▶ WHAT THE EXERCISE ASKS:
Although the entries contain pictures, only their text goes into the copy, set down exactly.

Records excerpted from a collection:
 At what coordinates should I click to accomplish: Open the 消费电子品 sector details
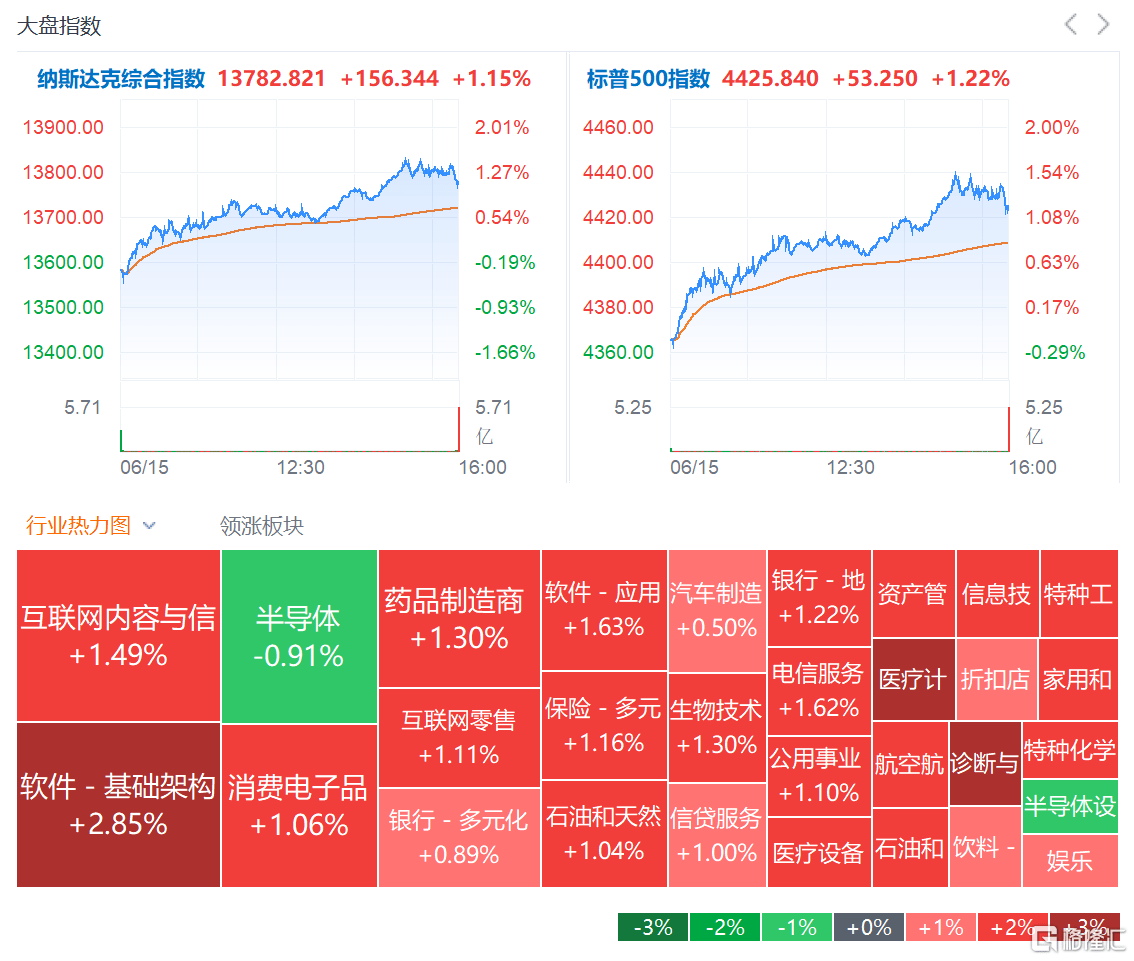click(x=299, y=805)
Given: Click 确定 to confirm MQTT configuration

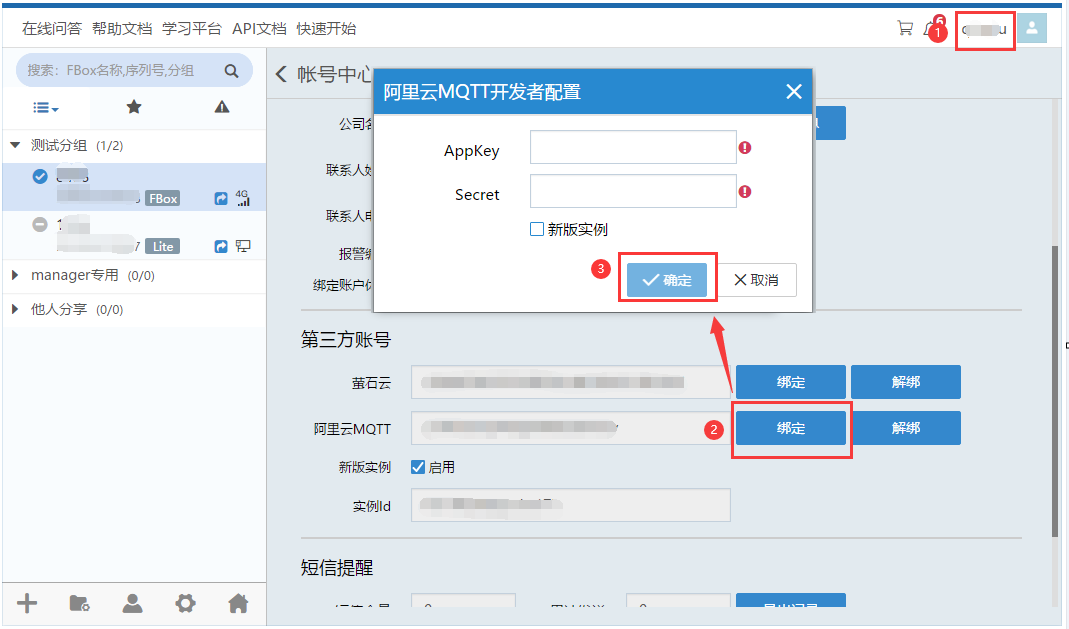Looking at the screenshot, I should point(667,280).
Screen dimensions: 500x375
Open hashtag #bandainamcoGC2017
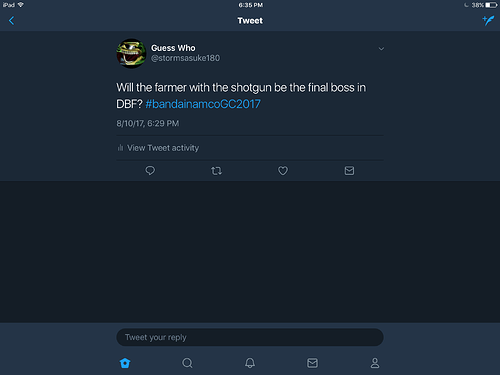(203, 104)
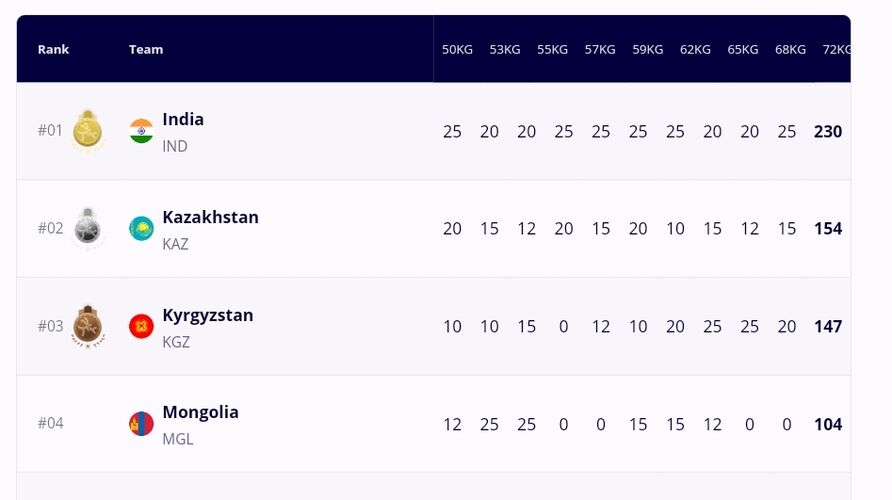Select the 72KG column header
This screenshot has height=500, width=892.
[x=836, y=50]
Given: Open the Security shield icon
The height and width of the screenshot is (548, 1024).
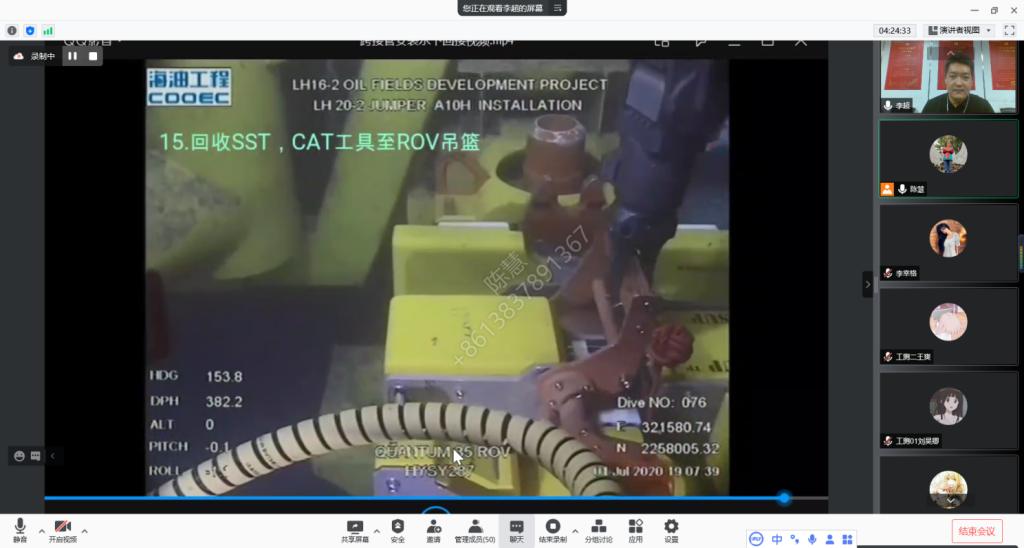Looking at the screenshot, I should [397, 527].
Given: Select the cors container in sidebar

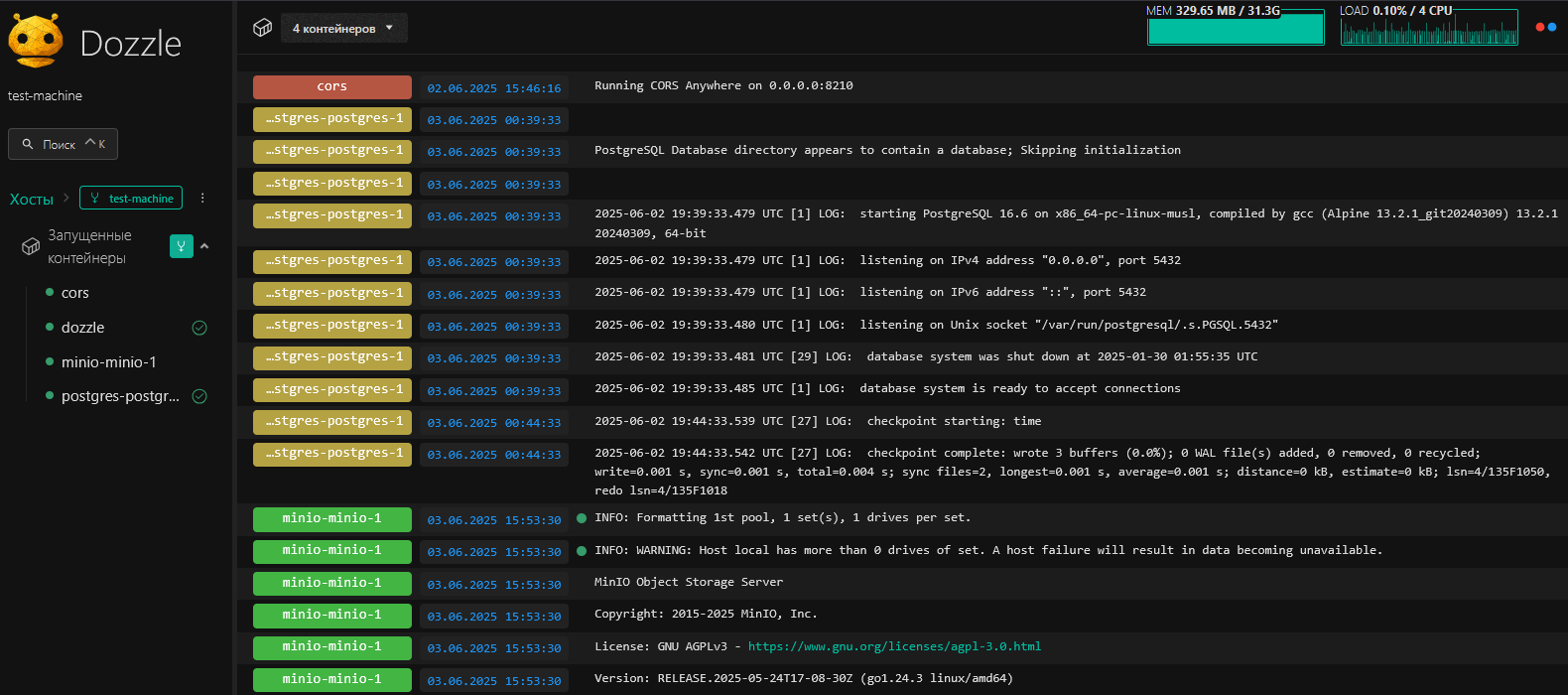Looking at the screenshot, I should tap(75, 293).
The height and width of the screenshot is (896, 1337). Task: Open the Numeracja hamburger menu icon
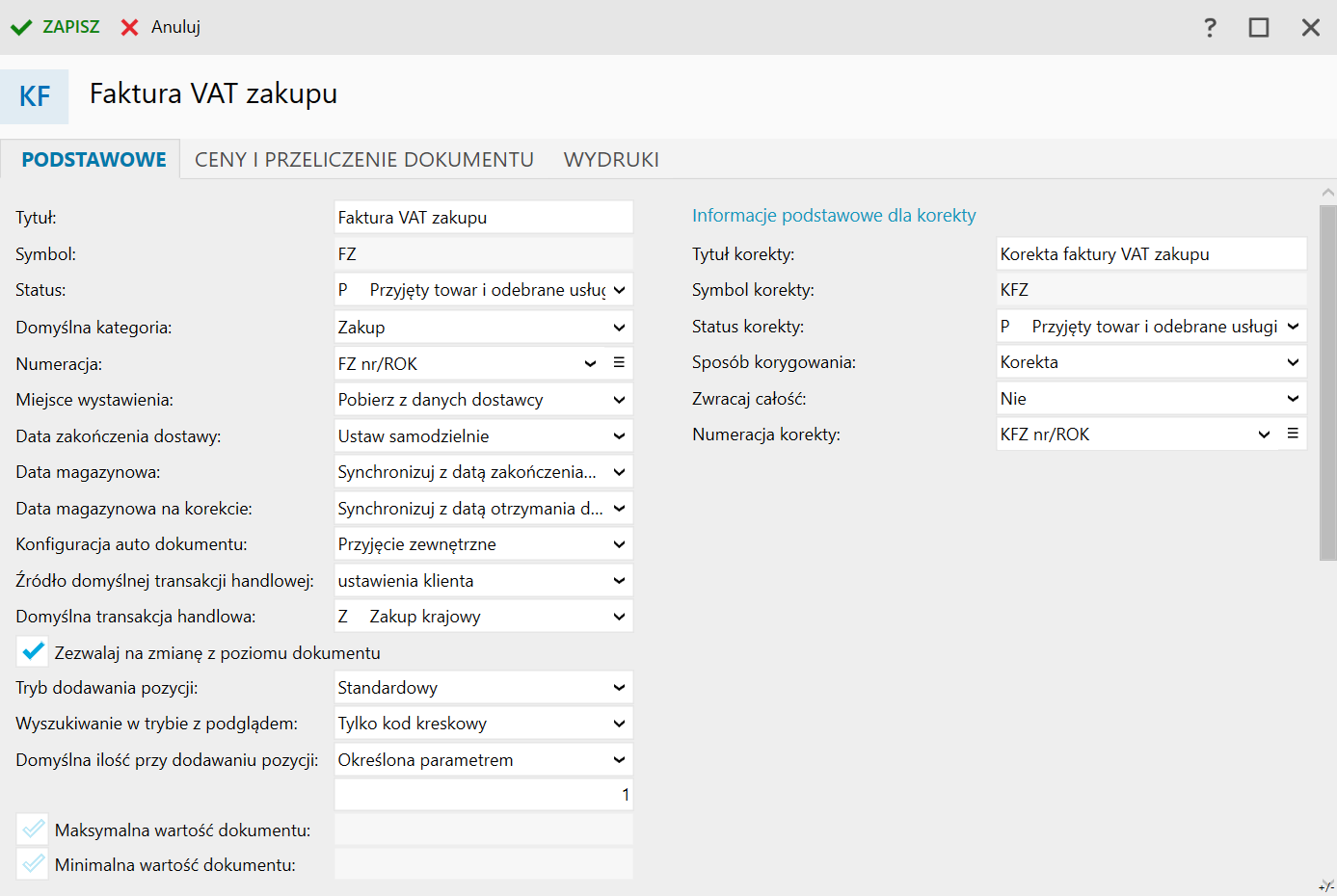[x=619, y=363]
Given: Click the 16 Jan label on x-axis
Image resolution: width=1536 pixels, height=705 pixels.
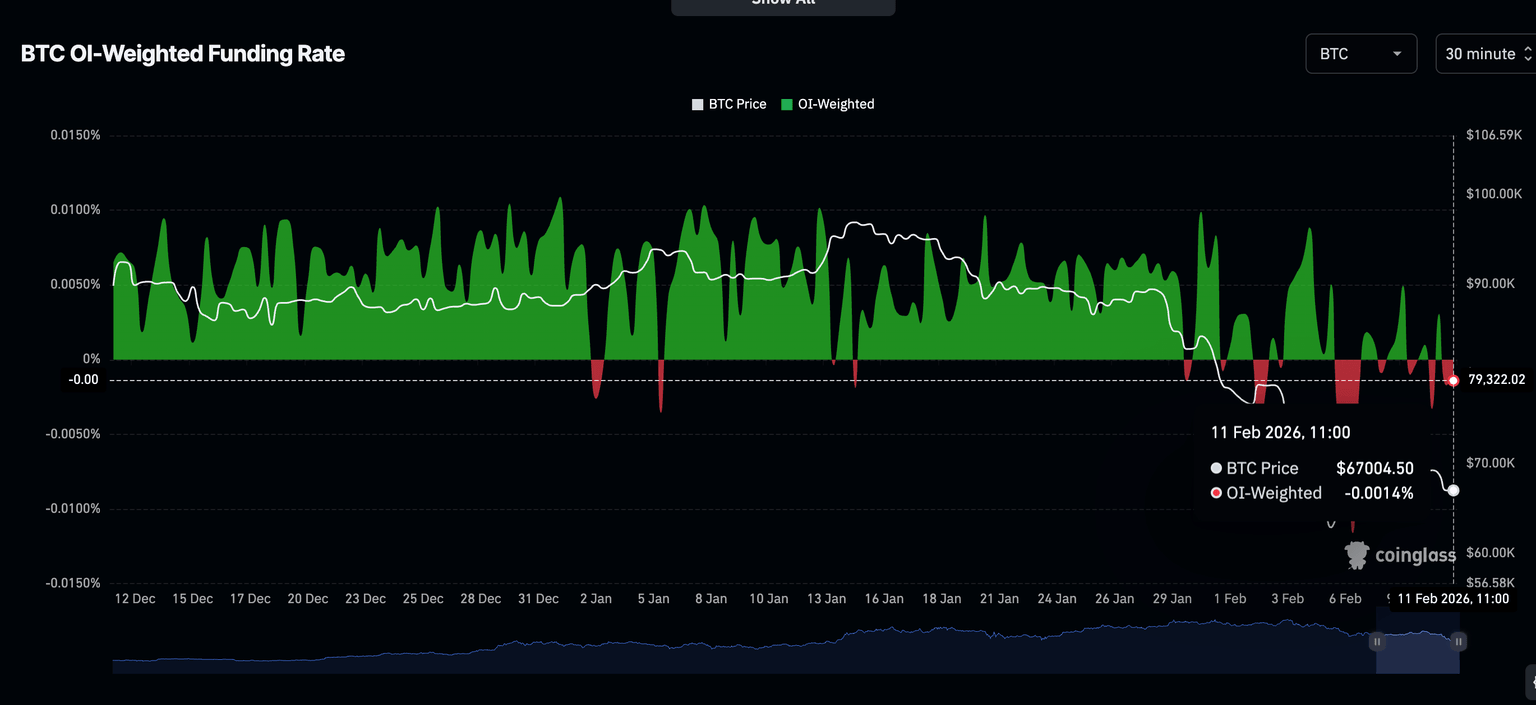Looking at the screenshot, I should click(x=884, y=599).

▶ WRITTEN ANSWER:
 At what coordinates should I click to accomplish: Open the 消费电子品 sector details
click(x=299, y=805)
Given: Click 确定 to confirm MQTT configuration

Looking at the screenshot, I should point(667,280).
Screen dimensions: 500x375
Open hashtag #bandainamcoGC2017
(203, 104)
Select the 72KG column header
This screenshot has height=500, width=892.
[x=836, y=50]
Given: Open the Security shield icon
The height and width of the screenshot is (548, 1024).
Looking at the screenshot, I should [397, 527].
Given: Select the cors container in sidebar

Looking at the screenshot, I should tap(75, 293).
The height and width of the screenshot is (896, 1337). Task: Open the Numeracja hamburger menu icon
[x=619, y=363]
Given: Click the 16 Jan label on x-axis
Image resolution: width=1536 pixels, height=705 pixels.
Looking at the screenshot, I should click(x=884, y=599).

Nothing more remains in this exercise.